Comment squatter une école désaffectée sans effraction ? Comment retourner la lourdeur administrative contre elle-même ? Comment s’installer dans un bâtiment sans eau mais bien garni en amiante sans risquer une expulsion pour insalubrité ? Et surtout, comment vivre en communauté, dans une débauche relative, sans céder un pouce de terrain au Grand N’importe quoi ? Réponse dans cet impressionnant premier roman.

Deux ans dans la vie d’un squat de la région parisienne.
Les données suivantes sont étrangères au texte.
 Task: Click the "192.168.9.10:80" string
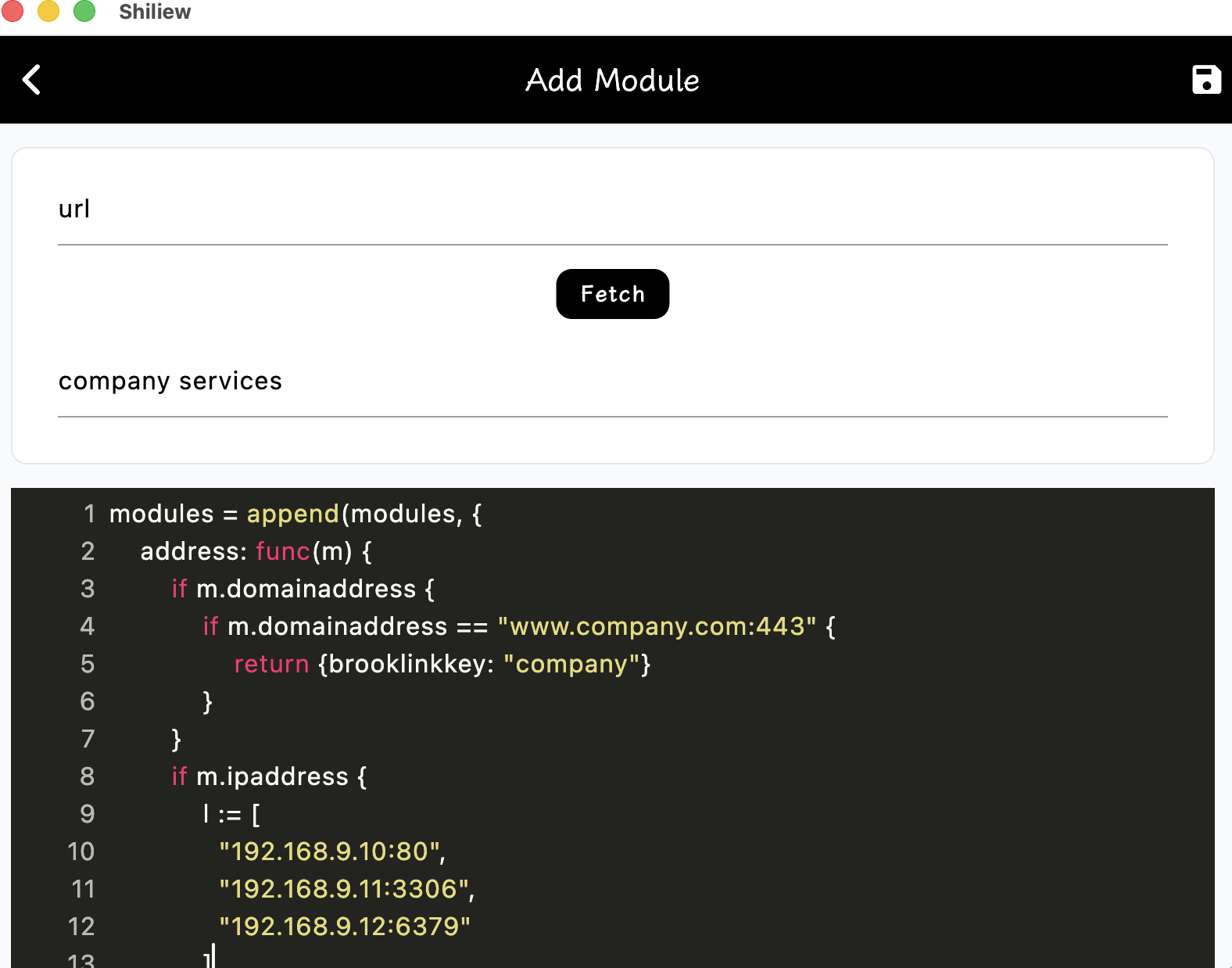(330, 851)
Deux ans de luttes et d’aventures pour une trentaine d’individus parmi lesquels on rencontrera un artiste trash répondant la journée au nom de Cap’taine Cheval et la nuit à celui de Monsieur Pain d’Epice, une contorsionniste pratiquant assidument les drogues hallucinogènes, un vagabond américain à moitié sioux qui ne s’exprime qu’en latin, quelques designers graphiques, monteurs vidéo, deux ou trois punks revendiqués, une trimardeuse polonaise, un chien.
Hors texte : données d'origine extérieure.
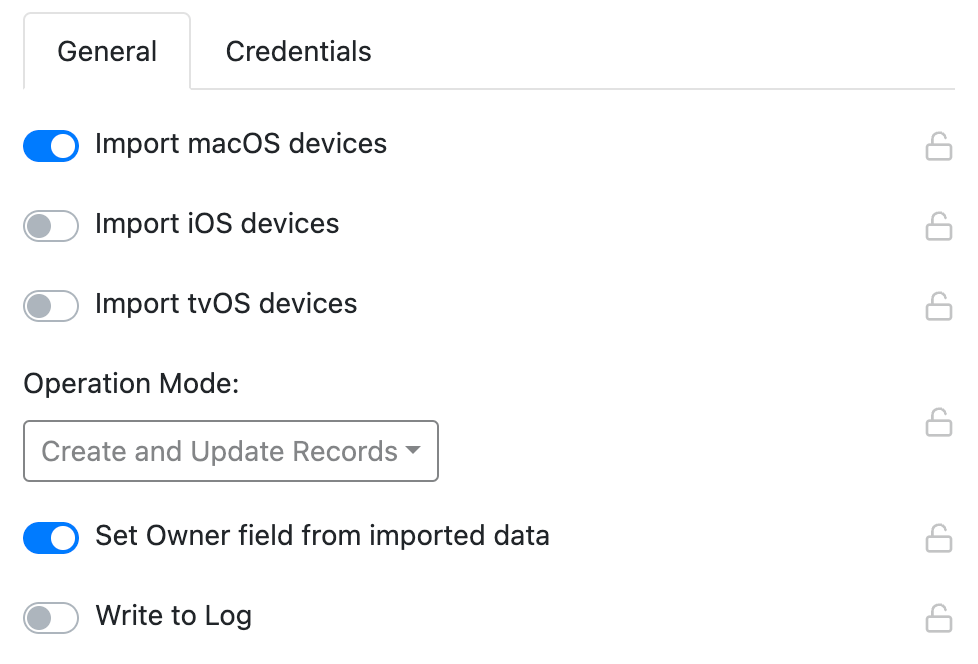Click the lock icon beside Operation Mode
This screenshot has width=978, height=664.
(x=939, y=423)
Ensemble, ils survivront à treize coupures d’eau, à deux procédures en expulsion, à la haine d’une employée municipale, à la rapacité de la fourrière automobile du coin, au froid de deux hivers, à diverses invasions de « squatteurs de squat », et surtout, à leurs propres dissensions internes et à leurs problèmes de voisinage.

Très bien documenté, loin de tout romantisme de la marginalité, Yannick Bouquard livre une somme hilarante sur un mode de vie pas si éloigné de la société dont il occupe les marges, et impressionne par son inventivité langagière et sa créativité dans le sarcasme. Tout le monde en prend pour son grade, à commencer par le narrateur lui-même. Ce qui ne l’empêche pas de faire preuve d’un grand lyrisme pour décrire une traversée nocturne de Paris ou le retour du printemps.

Les débuts d’un vrai écrivain à style.